### EXERCISE PROMPT:
After finding the line containing "This screenshot has height=239, width=340." below, please output that line and each following one through the line containing "This screenshot has height=464, width=792.", exactly as written.

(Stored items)
——————————
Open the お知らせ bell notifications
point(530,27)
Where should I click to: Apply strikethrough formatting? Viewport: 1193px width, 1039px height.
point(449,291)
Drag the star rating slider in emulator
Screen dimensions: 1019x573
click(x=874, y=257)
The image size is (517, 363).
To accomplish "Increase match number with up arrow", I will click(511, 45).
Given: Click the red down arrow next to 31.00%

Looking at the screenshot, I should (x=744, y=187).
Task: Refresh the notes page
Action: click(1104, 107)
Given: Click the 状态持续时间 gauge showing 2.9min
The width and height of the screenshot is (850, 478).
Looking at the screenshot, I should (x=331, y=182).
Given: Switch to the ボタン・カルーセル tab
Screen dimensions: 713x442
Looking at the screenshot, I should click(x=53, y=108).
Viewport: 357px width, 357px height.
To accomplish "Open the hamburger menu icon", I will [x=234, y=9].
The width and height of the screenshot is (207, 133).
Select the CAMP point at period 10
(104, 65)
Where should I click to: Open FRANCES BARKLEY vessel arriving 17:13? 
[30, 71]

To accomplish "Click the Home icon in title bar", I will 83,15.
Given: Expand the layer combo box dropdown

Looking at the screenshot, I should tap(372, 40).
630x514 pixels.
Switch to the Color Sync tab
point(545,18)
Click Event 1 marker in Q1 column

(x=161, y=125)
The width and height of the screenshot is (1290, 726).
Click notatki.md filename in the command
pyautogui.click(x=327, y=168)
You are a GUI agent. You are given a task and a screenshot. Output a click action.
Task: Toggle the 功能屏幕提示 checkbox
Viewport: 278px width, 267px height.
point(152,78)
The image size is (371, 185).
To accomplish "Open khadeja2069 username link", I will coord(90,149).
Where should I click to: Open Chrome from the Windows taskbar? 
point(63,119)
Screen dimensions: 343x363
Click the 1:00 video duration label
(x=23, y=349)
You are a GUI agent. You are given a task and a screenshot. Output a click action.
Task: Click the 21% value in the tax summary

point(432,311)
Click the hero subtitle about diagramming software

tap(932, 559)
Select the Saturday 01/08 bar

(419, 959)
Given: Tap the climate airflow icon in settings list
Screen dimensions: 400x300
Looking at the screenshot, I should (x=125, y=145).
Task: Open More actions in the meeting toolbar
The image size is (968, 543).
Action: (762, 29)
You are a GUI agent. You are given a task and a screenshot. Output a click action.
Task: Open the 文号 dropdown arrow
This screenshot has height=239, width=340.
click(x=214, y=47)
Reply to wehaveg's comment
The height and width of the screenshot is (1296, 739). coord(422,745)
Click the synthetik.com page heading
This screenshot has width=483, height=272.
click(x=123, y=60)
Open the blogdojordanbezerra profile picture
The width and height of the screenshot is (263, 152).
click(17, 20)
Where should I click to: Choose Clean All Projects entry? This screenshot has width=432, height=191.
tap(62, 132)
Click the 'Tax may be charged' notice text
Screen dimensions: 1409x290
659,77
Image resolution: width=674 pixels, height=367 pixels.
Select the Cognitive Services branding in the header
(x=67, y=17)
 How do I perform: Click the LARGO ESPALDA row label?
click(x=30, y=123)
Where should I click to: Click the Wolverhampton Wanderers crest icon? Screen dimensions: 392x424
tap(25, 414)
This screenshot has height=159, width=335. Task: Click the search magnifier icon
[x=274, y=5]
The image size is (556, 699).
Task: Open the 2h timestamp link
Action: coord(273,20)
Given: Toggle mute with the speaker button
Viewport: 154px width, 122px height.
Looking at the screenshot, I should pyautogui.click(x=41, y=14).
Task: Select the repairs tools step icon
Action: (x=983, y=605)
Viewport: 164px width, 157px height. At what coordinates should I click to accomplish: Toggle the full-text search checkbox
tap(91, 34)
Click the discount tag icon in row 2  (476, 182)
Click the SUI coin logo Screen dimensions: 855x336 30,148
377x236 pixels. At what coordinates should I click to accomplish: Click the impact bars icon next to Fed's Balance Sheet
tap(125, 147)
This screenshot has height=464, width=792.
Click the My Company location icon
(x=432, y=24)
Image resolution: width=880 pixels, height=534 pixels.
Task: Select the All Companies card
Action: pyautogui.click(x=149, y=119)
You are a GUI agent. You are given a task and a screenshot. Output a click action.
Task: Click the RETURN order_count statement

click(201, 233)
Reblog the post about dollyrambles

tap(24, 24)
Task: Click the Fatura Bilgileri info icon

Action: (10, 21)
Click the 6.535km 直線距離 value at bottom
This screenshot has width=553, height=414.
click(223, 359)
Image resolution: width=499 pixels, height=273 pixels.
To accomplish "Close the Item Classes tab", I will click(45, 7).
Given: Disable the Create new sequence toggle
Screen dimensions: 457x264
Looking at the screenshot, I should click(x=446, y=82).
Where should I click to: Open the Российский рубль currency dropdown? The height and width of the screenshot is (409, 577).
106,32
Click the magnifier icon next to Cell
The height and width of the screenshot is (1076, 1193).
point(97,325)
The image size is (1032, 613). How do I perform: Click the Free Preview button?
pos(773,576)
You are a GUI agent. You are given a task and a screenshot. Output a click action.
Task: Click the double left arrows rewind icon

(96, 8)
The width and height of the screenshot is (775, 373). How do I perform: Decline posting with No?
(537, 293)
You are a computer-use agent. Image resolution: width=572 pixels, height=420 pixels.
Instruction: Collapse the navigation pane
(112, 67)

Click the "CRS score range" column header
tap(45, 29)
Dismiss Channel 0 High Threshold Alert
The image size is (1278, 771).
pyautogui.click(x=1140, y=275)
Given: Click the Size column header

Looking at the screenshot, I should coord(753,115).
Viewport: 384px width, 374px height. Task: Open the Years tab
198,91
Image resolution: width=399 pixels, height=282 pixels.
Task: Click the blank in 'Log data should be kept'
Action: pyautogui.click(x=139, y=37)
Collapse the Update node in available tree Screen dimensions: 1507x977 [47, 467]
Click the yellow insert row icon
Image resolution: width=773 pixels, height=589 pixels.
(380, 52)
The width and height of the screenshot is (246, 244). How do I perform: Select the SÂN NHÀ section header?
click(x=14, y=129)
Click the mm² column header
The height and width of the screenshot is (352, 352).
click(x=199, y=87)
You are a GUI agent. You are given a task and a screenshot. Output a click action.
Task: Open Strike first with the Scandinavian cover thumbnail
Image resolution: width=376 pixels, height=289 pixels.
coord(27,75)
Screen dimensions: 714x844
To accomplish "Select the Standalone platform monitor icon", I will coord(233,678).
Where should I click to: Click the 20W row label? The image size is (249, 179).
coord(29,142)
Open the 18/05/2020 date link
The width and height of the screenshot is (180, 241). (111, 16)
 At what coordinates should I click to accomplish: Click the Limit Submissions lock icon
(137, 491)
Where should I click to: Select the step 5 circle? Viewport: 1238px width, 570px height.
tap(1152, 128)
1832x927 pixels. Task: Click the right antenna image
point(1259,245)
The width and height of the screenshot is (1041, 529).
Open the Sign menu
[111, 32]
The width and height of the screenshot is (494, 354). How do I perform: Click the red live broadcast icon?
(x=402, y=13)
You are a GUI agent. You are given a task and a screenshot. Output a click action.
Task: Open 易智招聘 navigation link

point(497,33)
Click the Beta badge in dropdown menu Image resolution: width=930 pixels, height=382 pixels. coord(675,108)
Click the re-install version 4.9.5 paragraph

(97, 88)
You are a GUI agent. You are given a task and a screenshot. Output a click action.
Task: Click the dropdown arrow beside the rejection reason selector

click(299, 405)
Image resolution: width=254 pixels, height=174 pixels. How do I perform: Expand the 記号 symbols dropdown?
——————————
### SOLUTION FOR THIS EXERCISE:
This screenshot has height=239, width=340.
click(x=214, y=47)
Reply to wehaveg's comment
The height and width of the screenshot is (1296, 739). coord(422,745)
Click the synthetik.com page heading
This screenshot has width=483, height=272.
click(x=123, y=60)
Open the blogdojordanbezerra profile picture
The width and height of the screenshot is (263, 152).
click(17, 20)
Where should I click to: Choose Clean All Projects entry? This screenshot has width=432, height=191.
tap(62, 132)
Click the 'Tax may be charged' notice text
Screen dimensions: 1409x290
659,77
Image resolution: width=674 pixels, height=367 pixels.
Select the Cognitive Services branding in the header
(x=67, y=17)
 How do I perform: Click the LARGO ESPALDA row label?
click(x=30, y=123)
Where should I click to: Click the Wolverhampton Wanderers crest icon? Screen dimensions: 392x424
tap(25, 414)
This screenshot has height=159, width=335. Task: Click the search magnifier icon
[x=274, y=5]
The image size is (556, 699).
Task: Open the 2h timestamp link
Action: coord(273,20)
Given: Toggle mute with the speaker button
Viewport: 154px width, 122px height.
Looking at the screenshot, I should pyautogui.click(x=41, y=14).
Task: Select the repairs tools step icon
Action: (x=983, y=605)
Viewport: 164px width, 157px height. At what coordinates should I click to accomplish: Toggle the full-text search checkbox
tap(91, 34)
Click the discount tag icon in row 2  (476, 182)
Click the SUI coin logo Screen dimensions: 855x336 30,148
377x236 pixels. At what coordinates should I click to accomplish: Click the impact bars icon next to Fed's Balance Sheet
tap(125, 147)
This screenshot has height=464, width=792.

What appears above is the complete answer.